To control yourself and get focused again, what you need is to use another area of the brain, which is the prefrontal cortex.

The prefrontal cortex is considered to be the executive management centre of the brain, it is considered the CEO.

What it does however, is receives information about the stress, much later than the amygdala does.

What it’s capable of doing is sending a message to the amygdala, telling it everything’s safe, which then turns off it’s “fight or flight” brain freeze.

It’s also capable of sending messages to the other areas of the brain, to direct an effective solution to the stress.

The key to handling stress, is to recruit the prefrontal cortex, to take control of the stress reaction, rather than allowing the amygdala to take charge first.

Slow Everything Down

Begin by conscientiously slowing yourself down and breathe, before responding to the stress, as doing so gives the prefrontal cortex enough time to analyze.

This can become helpful in a variety of stressful situations, such as someone suddenly criticizing you, once someone cuts you off in traffic, or waiting for medical results.

Remain Mindful

What being mindful means, is deliberately redirecting your mind from reacting automatically from worry and fear, to a more understanding acceptable observational standpoint.

Being mindful means. “Wait a minute, what’s happening here. I’m getting angry and I’m tempted to say something bad. Is that helpful right now?”

When mindfulness works best, is once you refine the skill by adopting a meditational state of mind, during periods when you’re not stressed.

What studies show is those who are more mindful, has better communication when it comes to the amygdala and prefrontal cortex, once a stressful situation arises.

Controlling Yourself

Whats known is our brains and bodies will get stressed out by unpredictable uncontrollable events, more than events which we can control or anticipate.

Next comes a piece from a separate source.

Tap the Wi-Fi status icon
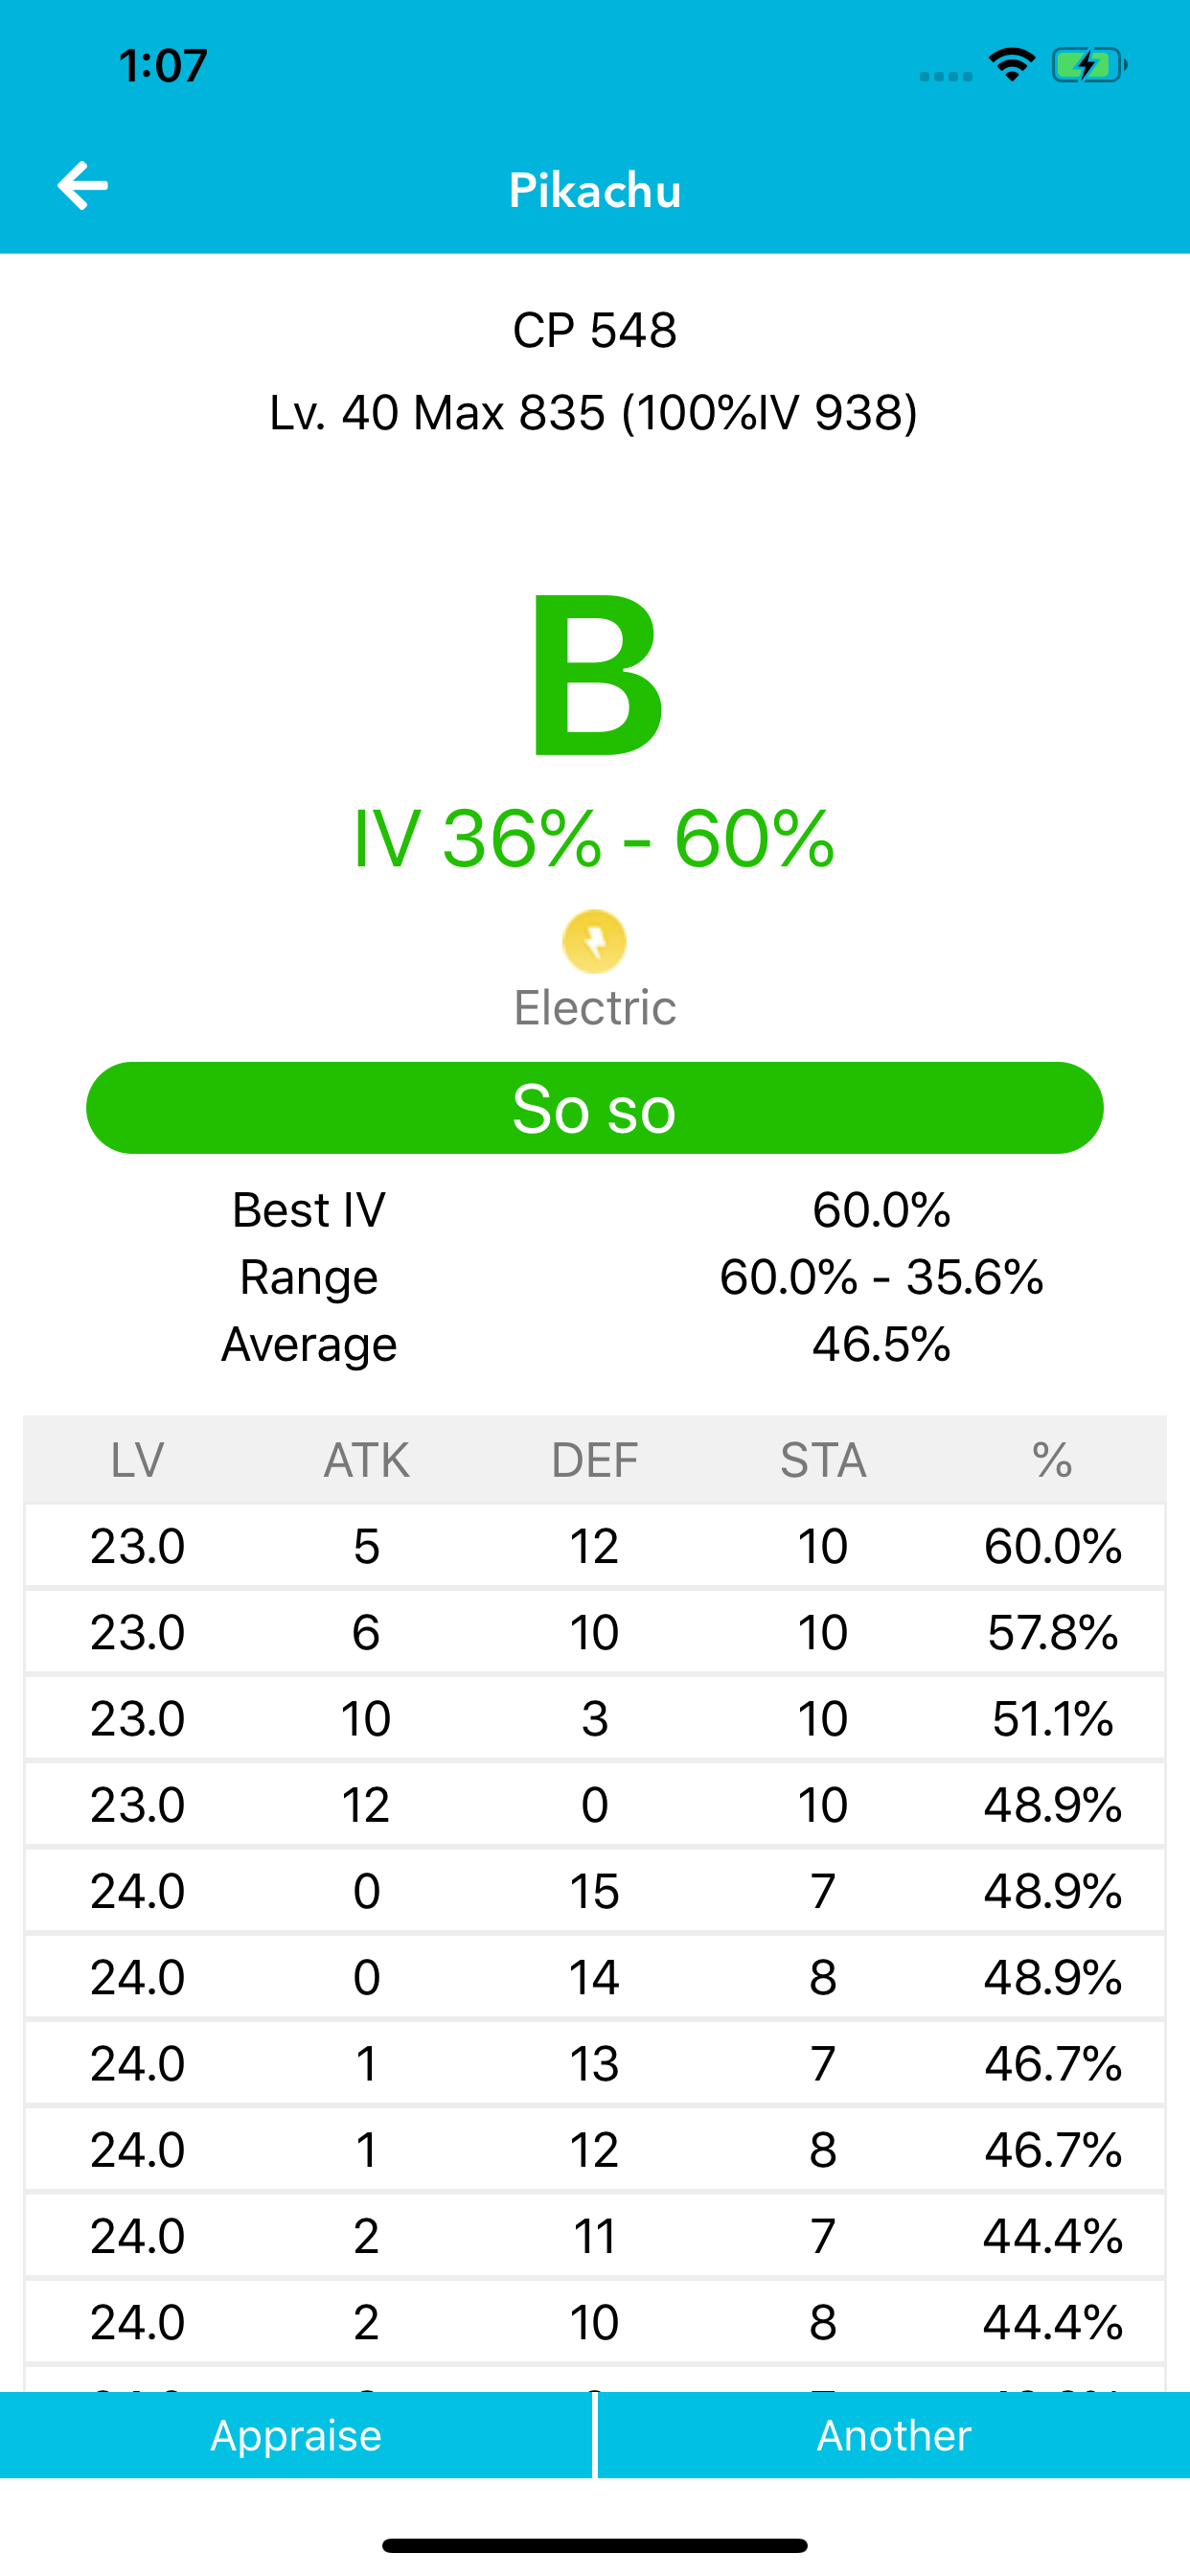This screenshot has width=1190, height=2576. 1011,66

Think about the types of stress you can control, and the ones you cant, and then focus your energy on attempting to make changes on the things you can control, while accepting those you can’t.

Broaden Your Viewpoint

Once the amygdala triggers stress and all its negative emotions, what results is the narrowing down of your mental perspective, when monitoring or avoiding that threat.

As a result, what you don’t think about are the positive results, or think of ways to solve the problem.

What you need is to see the stressful situation as a growth or challenge opportunity.

What this can do is help you redirect your energy and brain chemicals towards managing the stressful situation, which will then focus your motivation and effectiveness.

Finding The Proper Mindset

Instead of focusing on avoiding the stress, focus on what you can potentially gain from the situation, along with the skills and strengths you have to master it.

If you make avoidance the goal, you’ll be less effective at solving the problem.

Think instead about finding positive mindful ways on addressing the stressful situation, or what you might learn from it.